Another expectation is that the festival will boost pride in the history of Java before the 1945 proclamation of the Republic, the point where much official teaching starts.

Activities have expanded to include an international seminar on Local Wisdom from the Panji Era at Merdeka University in Malang (on 5 and 6 September), theatre at Soleh's Mangun Dharmo arts center and land care studies at Kaliandra.

The name refers to a clever American acacia-like tree (Caliandra calothyrsus); it's smart because it can fix nitrogen in the soil and – unlike many foreigners - is happy in humidity.

At 850 metres above sea level Kaliandra is a top location and not just because of the elevation. It can accommodate 120 people and is billed as a center for studying the environment, culture and community development. Last year 20,000 visited, mainly school and university students.

Because the area is so well watered the statuary and buildings have been draped in a patina that disguises age. Are the Majapahit images squatting in the foliage priceless relics from a millennium ago, or concrete copies from an antiques-while-you-wait workshop?

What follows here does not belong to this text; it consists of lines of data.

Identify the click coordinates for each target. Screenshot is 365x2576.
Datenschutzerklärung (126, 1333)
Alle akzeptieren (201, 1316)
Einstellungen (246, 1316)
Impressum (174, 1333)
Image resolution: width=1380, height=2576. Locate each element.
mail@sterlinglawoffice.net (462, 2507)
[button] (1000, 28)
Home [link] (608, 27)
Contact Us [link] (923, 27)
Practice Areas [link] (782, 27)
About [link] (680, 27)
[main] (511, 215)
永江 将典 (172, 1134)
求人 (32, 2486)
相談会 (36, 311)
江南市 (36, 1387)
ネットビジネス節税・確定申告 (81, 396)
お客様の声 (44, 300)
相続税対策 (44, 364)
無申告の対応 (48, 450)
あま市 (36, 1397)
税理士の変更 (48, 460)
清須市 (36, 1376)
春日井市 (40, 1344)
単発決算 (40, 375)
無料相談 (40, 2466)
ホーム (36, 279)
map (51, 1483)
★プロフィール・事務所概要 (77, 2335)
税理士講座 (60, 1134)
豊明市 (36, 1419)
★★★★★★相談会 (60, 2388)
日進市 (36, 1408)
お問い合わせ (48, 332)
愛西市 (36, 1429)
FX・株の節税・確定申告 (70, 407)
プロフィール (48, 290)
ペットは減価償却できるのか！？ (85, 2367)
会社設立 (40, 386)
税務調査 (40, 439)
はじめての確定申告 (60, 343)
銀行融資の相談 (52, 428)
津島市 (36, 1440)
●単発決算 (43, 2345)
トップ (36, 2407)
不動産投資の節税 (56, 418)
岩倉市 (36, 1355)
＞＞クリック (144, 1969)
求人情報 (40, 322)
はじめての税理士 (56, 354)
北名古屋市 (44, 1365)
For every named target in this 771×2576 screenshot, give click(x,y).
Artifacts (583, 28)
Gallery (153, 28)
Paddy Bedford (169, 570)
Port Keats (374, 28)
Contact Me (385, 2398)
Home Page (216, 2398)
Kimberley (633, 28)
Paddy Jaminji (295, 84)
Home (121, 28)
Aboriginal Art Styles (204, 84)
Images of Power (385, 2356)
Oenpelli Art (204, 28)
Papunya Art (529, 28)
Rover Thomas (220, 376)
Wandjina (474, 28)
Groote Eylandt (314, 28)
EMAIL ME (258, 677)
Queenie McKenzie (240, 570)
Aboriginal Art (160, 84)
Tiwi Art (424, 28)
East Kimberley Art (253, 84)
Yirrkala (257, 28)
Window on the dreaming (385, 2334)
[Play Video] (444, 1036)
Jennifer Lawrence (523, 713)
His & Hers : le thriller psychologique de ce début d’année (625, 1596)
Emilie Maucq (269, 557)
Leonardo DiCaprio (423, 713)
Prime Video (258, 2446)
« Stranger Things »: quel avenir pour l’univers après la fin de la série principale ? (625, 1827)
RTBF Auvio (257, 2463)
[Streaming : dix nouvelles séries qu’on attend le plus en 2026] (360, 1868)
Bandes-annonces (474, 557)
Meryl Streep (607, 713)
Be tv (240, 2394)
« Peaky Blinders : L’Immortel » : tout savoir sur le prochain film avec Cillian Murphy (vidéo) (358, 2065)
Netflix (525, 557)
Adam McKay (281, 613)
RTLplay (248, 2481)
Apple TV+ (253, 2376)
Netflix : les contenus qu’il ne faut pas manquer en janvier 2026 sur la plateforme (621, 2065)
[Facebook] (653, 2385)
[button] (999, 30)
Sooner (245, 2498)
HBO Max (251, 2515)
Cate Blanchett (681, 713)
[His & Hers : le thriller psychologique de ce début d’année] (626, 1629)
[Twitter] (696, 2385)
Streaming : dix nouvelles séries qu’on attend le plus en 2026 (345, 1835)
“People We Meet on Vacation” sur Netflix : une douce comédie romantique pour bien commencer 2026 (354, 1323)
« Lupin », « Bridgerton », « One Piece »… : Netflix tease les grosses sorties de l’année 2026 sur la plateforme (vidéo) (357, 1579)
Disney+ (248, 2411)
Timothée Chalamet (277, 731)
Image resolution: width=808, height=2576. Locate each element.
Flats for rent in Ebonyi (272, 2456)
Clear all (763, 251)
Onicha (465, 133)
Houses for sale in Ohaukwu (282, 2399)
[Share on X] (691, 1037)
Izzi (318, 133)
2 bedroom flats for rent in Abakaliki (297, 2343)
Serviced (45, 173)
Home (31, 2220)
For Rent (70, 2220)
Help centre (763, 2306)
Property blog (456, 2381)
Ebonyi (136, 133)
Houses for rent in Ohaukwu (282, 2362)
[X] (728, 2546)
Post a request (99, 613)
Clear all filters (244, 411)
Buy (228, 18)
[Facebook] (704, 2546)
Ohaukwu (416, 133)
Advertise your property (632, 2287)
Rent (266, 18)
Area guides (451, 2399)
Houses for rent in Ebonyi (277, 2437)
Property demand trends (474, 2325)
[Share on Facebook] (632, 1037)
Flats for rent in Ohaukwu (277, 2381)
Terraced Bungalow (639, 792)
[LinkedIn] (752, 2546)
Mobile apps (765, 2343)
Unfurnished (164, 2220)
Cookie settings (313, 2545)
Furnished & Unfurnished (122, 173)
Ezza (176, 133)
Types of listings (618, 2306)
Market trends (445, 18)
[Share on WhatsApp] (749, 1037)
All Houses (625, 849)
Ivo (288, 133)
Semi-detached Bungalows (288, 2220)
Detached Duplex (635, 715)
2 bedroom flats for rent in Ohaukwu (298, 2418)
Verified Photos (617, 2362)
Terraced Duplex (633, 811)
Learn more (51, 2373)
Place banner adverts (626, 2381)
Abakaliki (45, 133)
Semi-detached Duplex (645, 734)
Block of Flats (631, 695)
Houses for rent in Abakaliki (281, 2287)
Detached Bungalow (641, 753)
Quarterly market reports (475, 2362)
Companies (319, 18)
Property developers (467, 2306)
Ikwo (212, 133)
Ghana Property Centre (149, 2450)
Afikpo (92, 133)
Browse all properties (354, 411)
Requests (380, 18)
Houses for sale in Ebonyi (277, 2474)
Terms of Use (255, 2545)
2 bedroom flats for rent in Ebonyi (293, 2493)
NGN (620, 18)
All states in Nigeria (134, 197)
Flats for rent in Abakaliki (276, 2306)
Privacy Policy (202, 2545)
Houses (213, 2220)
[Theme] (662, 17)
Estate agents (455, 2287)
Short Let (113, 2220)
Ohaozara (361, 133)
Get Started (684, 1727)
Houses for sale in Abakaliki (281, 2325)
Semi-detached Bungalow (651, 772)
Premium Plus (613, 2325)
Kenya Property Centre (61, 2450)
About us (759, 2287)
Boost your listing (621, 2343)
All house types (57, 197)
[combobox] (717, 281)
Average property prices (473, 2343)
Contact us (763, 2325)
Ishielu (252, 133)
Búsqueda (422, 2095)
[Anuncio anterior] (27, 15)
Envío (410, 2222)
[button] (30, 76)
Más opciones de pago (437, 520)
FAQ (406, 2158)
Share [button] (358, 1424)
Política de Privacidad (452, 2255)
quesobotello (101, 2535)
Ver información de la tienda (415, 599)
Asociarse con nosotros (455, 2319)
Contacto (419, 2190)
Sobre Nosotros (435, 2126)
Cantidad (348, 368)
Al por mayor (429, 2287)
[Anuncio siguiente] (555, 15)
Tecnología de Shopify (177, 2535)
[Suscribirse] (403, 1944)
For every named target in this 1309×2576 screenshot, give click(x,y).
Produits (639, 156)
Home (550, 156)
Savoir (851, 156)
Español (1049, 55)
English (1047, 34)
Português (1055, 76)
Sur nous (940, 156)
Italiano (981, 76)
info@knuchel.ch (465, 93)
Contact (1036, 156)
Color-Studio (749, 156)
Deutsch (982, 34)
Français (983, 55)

If the design is the same does it matter whether it has been chiseled by an iron adze or an electric-powered angle grinder?

"This is an ideal clean and relatively unspoilt location for festival participants to learn about our culture and study East Java flora and fauna," said Suryo. Seventeen years ago the former veterinary surgeon established Indonesia's first outdoor environmental education center at the nearby village of Seloliman.

"Panji isn't just about mask dancing. It represents a way of life that includes recognizing local wisdoms and respecting nature.

"In the past rural people understood the importance of working within the cycle of nature. Now clear felling of forests, locating noxious industries in farm areas, land and river pollution by chemicals and waste are upsetting the balance and killing the environment.

"Through this festival, and the young people who will participate, we'll be able to reinforce the need to care for our resources, reforest for the future and reconnect with nature. This is everyone's responsibility."


The Indian epics the Mahabharata and Ramayana are reasonably familiar to literati in the West where they've been infrequently performed. The Panji legends, once well known throughout South-East Asia, are now foreign outside Java - and to much of the present generation of Indonesians who prefer TV to live theatre.

As in all good yarns that don't fade with fashion the tales are about love and adventure. It's the evergreen theme: Boy meets girl, boy loses girl, boy finds girl again. He gets her and the throne and she gets him and the status.

The heroes in this home-grown saga are Prince Panji (who could also be the Hindu god Visnu), and Princess Candrakirana. The tales are set in the 11th century and became popular during the following 200 years of the Majapahit era, though some claim the Panji period spanned the 8th to the 15th centuries AD.

The Majapahit era was the golden age of Java when the Hindu-Buddhist kingdom is believed to have controlled much of lower South East Asia through trade and conquest. So revisiting the Panji stories is to celebrate pre-Islamic Javanese triumphs and values.